On Wednesday January 17th Google announced that it would be updating its mobile search algorithm to punish slow loading pages. The “Speed update” as Google is calling it, is due to launch in July 2018, whereby page speed will now be a direct factor in determining how highly a webpage ranks on Google.

Google has confirmed that this update should only effect a small percentage of queries, and that it will still use a multitude of other factors when determining which pages to serve to its users. Therefore, we will still see slow loading pages rank well for terms when they have high quality relevant content, but expect to see a traffic decrease when a competitor with a similar page and a faster load time emerges.

Previously, page speed has only been used as a ranking factor on desktop, and it hasn’t been an official mobile ranking factor until now. It is no new news that slow page load times have a negative effect on user experience, but as Google inevitably crack down on poor quality websites, we will be seeing webmasters and site owners scrambling to make sure that they are not affected by the latest upcoming update.

What does this mean for me?

If you think that your site that may be effected by slow page loads then there is still more than enough time to prepare for the latest update. Google have confirmed there will be no official notifications to webmasters that their webpages have been effected by the update, therefore people will have to keep a close eye on their traffic to assess if their website has been effected.

Here’s 5 ways you can prepare:

1. Ensure that your website is optimised for mobile. You can test if your website is mobile friendly with the Google tool mobile friendly test. If your website is not mobile friendly then it will not receive a large amount of mobile traffic.

2. Use Google Analytics to identify the slowest loading pages on your website. Using the Behaviour section of analytics, you can identify how quickly your webpages are loading and compare them to your average page load time across the site.
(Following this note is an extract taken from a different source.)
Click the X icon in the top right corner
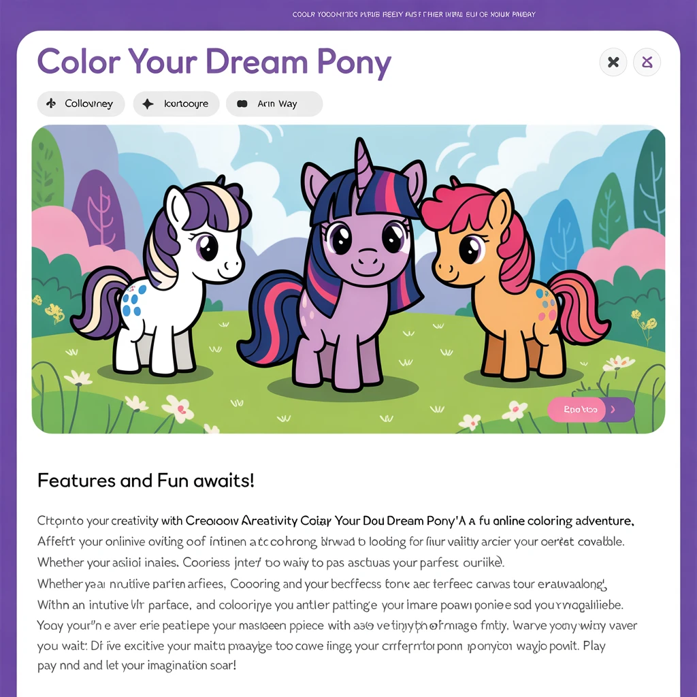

Google Analytics: Behaviour > Site Speed > Page Timings (Below shows the top 6 pages of a website and the average Page Load time for the site as a whole)

Example of page speeds in Google Analytics

3. If you have not implemented Google Analytics on your website you can use the Google Page Speed Insights tool to check the speed of individual pages. The tool will also offer suggestions and optimisations on how to improve the page load time.

Example of Google Page Speed Insights

4. Monitor your site in July to assess whether any pages have seen a sharp decrease in mobile visits – this will be a strong indicator that the page has been effected by the update.

 

5. Make sure that your web pages contain high quality content for your users, and optimise the content to rank for key search terms. Google is still focusing on user experience, and even with the latest announcement, getting the basics right is just as important as it always have been.